• **Exercise details**: Copy the material from the line with "The image size is (790, 518)." through the line with "I will coord(362,56).", both lines included and the requests kept, and give only these lines. Scale each coordinate in the answers by 0.95 and round to whole numbers with halves going up, leaving all other numbers unchanged.

• **Source records**:

◆ ◆ ◆ ◆ ◆

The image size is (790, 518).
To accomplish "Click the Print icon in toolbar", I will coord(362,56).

◆ ◆ ◆ ◆ ◆

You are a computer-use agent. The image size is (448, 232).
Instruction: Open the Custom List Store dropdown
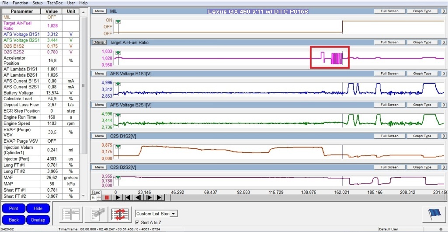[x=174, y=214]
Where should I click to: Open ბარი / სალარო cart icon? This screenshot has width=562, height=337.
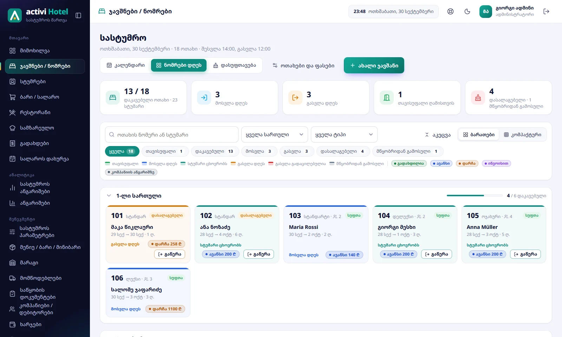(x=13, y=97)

◆ ◆ ◆ ◆ ◆

• **Solution to this exercise**:
The image size is (790, 518).
To accomplish "Click the Print icon in toolbar", I will coord(344,53).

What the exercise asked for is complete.